Meningitis Research Foundation, the Meningitis Trust and Meningitis UK say that meningitis and septicaemia kill more under-fives than any other infectious disease in this country.
Around 300 people in the UK die from the disease each year and six families a week face the devastation of losing a loved-one.
The charities are all members of the Confederation of Meningitis Organisations (CoMO), which has organised World Meningitis Day on Tuesday, April 24, to increase public awareness of the symptoms, highlight the need for urgent treatment and call for all children to be fully vaccinated.
“World Meningitis Day is a perfect opportunity to come together and raise awareness of the signs and symptoms associated with these diseases so that the people in the UK can protect themselves and their loved ones,” said Chris Head, chief executive of the Meningitis Research Foundation.
Currently, the UK vaccinates children against many forms of meningitis and septicaemia, which have saved thousands of lives.

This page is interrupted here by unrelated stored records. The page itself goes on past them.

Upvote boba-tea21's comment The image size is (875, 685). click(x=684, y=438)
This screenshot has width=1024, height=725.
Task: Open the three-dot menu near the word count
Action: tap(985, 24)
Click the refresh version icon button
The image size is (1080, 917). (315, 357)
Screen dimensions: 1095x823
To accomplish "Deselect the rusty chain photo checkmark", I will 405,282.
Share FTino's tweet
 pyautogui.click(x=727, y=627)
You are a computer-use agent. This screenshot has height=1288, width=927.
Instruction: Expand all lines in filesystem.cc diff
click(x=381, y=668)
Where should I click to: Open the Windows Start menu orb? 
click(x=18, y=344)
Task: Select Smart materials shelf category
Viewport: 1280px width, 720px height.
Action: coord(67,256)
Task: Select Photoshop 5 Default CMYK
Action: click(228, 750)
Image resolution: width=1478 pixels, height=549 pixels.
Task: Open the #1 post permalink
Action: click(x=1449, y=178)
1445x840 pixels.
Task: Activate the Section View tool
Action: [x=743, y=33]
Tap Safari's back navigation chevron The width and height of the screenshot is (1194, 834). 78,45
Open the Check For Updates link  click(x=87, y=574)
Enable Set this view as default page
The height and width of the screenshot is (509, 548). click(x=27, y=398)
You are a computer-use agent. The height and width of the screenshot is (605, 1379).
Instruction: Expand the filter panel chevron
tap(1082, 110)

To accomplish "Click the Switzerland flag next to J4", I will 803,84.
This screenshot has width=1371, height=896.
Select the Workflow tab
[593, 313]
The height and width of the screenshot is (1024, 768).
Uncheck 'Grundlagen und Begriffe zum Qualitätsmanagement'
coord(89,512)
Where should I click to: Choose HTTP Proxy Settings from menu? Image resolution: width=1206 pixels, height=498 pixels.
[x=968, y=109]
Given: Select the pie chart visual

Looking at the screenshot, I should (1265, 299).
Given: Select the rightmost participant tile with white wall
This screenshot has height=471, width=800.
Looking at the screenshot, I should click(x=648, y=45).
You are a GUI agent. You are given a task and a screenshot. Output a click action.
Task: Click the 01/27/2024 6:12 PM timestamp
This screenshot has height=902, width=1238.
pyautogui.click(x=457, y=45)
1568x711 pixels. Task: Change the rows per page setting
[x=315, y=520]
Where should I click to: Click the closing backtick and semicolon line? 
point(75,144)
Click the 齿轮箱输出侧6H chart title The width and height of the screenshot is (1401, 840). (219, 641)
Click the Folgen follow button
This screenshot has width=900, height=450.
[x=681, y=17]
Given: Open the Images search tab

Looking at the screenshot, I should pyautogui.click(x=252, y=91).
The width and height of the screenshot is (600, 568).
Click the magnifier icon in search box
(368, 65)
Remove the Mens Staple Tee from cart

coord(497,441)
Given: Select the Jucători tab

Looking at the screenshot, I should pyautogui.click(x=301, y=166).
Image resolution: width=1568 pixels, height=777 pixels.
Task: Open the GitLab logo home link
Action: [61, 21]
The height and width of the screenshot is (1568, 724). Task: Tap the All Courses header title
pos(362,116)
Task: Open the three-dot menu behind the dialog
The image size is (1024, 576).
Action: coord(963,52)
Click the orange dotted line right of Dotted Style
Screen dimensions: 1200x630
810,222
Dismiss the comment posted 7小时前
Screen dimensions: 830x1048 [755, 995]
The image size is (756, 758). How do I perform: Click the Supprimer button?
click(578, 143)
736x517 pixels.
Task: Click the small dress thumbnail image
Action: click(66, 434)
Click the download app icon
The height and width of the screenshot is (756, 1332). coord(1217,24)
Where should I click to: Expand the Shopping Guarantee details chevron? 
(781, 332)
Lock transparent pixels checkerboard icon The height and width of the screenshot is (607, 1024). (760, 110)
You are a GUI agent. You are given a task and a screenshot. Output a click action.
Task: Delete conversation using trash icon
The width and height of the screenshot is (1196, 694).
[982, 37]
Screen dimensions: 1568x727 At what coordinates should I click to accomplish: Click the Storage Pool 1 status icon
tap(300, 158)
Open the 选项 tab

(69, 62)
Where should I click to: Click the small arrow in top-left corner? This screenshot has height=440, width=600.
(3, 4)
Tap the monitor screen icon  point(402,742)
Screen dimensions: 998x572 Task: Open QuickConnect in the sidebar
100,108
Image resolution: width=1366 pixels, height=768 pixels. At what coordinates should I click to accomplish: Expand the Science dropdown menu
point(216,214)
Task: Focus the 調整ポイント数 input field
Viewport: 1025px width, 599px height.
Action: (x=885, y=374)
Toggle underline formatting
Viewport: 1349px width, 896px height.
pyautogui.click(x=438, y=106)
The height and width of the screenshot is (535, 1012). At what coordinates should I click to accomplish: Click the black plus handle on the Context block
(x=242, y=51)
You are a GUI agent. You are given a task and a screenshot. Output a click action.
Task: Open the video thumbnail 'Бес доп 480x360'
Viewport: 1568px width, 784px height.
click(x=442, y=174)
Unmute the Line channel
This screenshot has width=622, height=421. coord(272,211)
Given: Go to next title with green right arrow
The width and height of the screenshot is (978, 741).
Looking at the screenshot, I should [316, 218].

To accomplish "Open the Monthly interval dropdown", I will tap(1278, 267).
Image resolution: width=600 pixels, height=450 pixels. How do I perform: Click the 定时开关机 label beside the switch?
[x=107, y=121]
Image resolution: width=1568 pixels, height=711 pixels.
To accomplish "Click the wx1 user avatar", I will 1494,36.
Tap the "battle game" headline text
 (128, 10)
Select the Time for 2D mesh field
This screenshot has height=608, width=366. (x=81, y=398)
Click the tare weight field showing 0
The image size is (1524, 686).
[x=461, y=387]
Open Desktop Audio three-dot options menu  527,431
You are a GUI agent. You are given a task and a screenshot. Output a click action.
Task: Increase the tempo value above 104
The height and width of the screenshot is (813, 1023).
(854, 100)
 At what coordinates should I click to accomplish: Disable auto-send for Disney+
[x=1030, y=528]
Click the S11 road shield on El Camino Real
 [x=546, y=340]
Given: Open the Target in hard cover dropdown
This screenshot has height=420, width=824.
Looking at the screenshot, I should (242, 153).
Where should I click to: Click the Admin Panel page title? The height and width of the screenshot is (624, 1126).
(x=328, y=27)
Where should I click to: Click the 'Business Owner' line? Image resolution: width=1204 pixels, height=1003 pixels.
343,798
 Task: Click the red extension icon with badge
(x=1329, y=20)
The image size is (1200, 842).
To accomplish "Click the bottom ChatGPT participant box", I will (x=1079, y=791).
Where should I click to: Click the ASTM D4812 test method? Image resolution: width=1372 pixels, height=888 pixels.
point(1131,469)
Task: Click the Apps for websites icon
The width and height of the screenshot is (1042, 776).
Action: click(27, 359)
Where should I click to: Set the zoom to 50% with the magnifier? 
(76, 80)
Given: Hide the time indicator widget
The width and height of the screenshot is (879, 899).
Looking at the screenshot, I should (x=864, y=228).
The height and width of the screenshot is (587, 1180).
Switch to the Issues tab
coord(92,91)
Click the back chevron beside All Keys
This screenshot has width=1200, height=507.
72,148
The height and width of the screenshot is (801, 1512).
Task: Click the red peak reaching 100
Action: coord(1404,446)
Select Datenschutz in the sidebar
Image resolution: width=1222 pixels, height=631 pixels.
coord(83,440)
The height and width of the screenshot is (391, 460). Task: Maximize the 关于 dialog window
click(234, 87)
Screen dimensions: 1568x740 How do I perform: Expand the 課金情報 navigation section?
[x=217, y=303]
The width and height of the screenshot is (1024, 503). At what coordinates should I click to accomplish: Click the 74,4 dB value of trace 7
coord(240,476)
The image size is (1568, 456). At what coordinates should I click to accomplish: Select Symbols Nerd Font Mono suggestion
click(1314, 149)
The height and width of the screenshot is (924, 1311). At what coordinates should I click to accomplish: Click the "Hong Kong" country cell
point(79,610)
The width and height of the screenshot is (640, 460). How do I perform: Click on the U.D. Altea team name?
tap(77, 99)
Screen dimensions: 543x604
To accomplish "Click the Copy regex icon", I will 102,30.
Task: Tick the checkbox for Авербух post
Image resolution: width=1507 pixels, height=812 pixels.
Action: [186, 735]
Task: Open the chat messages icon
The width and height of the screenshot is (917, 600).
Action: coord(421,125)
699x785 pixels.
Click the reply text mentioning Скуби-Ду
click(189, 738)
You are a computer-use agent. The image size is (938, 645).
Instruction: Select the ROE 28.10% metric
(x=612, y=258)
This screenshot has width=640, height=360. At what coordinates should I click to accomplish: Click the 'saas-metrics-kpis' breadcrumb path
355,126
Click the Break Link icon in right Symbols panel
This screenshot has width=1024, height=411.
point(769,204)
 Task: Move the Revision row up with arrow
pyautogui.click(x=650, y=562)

But there is still no vaccine against the most common strain, meningococcal Group B, resulting in the UK still seeing around 3,400 cases of life-threatening bacterial meningitis and septicaemia every year.
Kate Rowland, chief executive of Meningitis UK, said: “Great advances have been made in the past few decades and World Meningitis Day is an opportunity to remind people of the importance of vaccine uptake and symptom recognition.
“Together we can help raise awareness, share knowledge and fund research in the hope that one day families will be spared the heartache of losing a loved one to these devastating diseases.”
Hundreds of people in this country die from bacterial meningitis each year and those who survive are often left with after-effects including deafness, blindness, cerebral palsy, limb loss (where septicaemia is involved), learning difficulties, memory issues and behavioural problems.
Sue Davie, chief executive of the Meningitis Trust, added: “For every individual across the UK who has had meningitis, there are many more who are living with the impact of the disease right now, and for many, their lives have changed forever.
“We hope World Meningitis Day will show them that they are not alone and that meningitis organisations across the world are working together to help save lives and rebuild futures.”